How to tackle spiraling debt...

There are a couple of ways that a government can tackle a mounting debt problem.
If the debt itself is reasonable, and the economic conditions are stable, the method with the least repercussions is through growth. If the economy is expanding rapidly enough, the debt of the country should be very manageable. Austerity measures or cutting spending is another solution although, once again, it assumes that the debt is reasonable to start with.
But what happens when the debt is out of proportion relative to the gross domestic product of a country? The quick and dirty way of getting out of it is to simply default. The main problem with this solution is that the consequences are bound to be extremely damaging. Think Lehman's and multiply the effect a thousand times! A softer version of this is to restructure the debt by means of applying a haircut or just simply extending the maturity. That is, for example, what the markets are anticipating for Greece.
Another method is for a country to try to inflate itself out of the debt spiral. The idea is that by stimulating the economy, prices will begin to rise high enough to depreciate the value of the outstanding debt. The real value of that debt has actually changed since the lender is getting paid less in real terms than what was lent in the first place. The major drawback with this approach is that the impact of inflation goes beyond debt and is therefore bound to be politically unpopular.

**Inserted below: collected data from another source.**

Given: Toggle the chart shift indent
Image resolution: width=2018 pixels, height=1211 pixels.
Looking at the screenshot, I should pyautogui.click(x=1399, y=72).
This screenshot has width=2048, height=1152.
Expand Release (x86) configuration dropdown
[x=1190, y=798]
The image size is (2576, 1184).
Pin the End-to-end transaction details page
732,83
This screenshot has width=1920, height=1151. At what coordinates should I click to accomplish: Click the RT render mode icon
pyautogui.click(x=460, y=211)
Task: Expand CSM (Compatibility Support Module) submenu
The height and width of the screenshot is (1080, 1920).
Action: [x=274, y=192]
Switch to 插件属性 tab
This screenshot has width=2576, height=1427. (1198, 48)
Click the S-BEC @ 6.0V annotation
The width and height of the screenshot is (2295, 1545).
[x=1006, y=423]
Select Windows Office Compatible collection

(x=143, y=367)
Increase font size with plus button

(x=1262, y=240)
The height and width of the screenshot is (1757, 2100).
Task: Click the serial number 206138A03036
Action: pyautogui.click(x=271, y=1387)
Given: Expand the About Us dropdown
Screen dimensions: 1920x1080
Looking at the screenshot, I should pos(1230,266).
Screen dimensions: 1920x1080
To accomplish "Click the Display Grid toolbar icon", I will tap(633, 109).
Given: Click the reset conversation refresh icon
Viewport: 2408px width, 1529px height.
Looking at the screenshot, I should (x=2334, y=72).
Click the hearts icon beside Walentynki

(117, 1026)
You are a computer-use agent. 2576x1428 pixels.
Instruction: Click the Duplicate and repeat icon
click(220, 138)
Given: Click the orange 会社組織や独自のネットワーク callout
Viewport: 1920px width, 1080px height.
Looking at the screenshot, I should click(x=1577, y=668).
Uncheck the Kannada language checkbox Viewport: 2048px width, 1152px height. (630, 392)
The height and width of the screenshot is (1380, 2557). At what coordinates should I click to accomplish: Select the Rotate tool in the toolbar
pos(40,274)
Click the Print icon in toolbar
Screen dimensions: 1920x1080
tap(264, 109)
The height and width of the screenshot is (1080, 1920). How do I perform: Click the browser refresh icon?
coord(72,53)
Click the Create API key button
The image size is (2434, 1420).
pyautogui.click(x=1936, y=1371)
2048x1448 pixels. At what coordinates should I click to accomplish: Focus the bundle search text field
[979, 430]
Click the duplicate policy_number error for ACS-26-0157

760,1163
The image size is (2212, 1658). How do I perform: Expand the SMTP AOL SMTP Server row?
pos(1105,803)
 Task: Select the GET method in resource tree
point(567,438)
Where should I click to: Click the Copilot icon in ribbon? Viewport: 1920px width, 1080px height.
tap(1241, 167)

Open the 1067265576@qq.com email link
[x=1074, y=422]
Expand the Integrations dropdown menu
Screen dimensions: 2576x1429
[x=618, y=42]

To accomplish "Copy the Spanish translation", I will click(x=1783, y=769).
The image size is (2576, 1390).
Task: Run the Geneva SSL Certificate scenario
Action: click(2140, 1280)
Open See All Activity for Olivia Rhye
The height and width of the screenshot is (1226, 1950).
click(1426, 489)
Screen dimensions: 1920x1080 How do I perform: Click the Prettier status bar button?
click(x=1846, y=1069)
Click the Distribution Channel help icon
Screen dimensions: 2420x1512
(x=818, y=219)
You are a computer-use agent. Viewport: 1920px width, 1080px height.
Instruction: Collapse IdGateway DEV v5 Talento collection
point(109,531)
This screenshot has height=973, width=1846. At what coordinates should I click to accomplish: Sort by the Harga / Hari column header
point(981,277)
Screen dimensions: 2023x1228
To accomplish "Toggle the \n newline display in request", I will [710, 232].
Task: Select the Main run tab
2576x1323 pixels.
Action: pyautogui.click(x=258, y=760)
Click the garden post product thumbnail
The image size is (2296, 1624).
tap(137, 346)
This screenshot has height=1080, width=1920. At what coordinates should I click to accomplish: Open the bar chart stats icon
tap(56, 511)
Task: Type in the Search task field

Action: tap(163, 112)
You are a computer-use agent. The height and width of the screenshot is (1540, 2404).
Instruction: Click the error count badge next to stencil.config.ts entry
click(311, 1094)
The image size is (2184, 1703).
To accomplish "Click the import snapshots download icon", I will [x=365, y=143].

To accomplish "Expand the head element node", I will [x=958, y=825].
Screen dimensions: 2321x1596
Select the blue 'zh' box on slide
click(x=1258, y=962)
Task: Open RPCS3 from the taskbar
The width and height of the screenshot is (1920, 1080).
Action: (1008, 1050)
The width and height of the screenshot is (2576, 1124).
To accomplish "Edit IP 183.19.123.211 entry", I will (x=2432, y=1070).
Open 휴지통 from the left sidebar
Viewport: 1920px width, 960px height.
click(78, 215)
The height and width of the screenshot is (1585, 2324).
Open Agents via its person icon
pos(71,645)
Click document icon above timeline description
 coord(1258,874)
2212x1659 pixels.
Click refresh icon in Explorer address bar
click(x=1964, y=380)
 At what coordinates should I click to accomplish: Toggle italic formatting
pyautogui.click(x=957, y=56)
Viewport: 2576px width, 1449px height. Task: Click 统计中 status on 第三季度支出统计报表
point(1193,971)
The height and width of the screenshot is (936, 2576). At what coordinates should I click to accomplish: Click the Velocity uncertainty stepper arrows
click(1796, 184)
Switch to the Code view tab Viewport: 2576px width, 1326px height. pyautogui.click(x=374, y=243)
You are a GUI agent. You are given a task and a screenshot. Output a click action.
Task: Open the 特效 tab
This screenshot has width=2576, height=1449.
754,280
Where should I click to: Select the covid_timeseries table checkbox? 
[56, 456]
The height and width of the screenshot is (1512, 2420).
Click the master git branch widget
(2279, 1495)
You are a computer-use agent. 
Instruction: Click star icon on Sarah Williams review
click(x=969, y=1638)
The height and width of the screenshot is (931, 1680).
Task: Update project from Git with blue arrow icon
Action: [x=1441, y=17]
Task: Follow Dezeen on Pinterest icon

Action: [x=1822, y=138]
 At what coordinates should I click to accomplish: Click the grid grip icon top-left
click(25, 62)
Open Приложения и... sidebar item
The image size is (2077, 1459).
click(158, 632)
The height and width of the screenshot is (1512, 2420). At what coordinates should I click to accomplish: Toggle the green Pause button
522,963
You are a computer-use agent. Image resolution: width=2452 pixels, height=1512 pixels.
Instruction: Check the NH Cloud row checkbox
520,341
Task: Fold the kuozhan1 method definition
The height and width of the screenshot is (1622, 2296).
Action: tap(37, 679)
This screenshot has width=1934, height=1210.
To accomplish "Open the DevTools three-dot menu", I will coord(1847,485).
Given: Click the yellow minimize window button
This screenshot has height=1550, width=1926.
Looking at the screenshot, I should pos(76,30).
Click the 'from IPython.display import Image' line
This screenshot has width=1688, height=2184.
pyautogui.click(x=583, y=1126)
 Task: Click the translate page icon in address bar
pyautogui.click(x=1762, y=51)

A related method is the devaluation of the currency, a tool that is unfortunately unavailable to the peripheral nations in Europe who need it most. By devaluing the currency, foreign lenders get paid less in real terms, so technically it becomes cheaper for the borrow to service the debt. This is a very attractive proposition for the U.S. where the large bulk of debt is in the hands of foreign owners. It would explain why the Fed is in no hurry to tighten rates like the rest of the world is doing. Depreciation has its drawbacks too. It could trigger inflation by boosting demand for exports and spiking the price of imports.
Although the examples show that there are several ways a country can tackle its debt problems, it doesn't mean that they have access to all these methods. Eurozone countries are a case in point: By joining the Euro they gave up the very monetary tools that would have provided them with greater flexibility. Without these tools, they can't inflate themselves out of the debt and nor can they depreciate the currency. This leaves them with two possible solutions: hard core austerity (which doesn't seem to be working) and restructuring. It looks increasingly likely that some form of restructuring will eventually have to take place.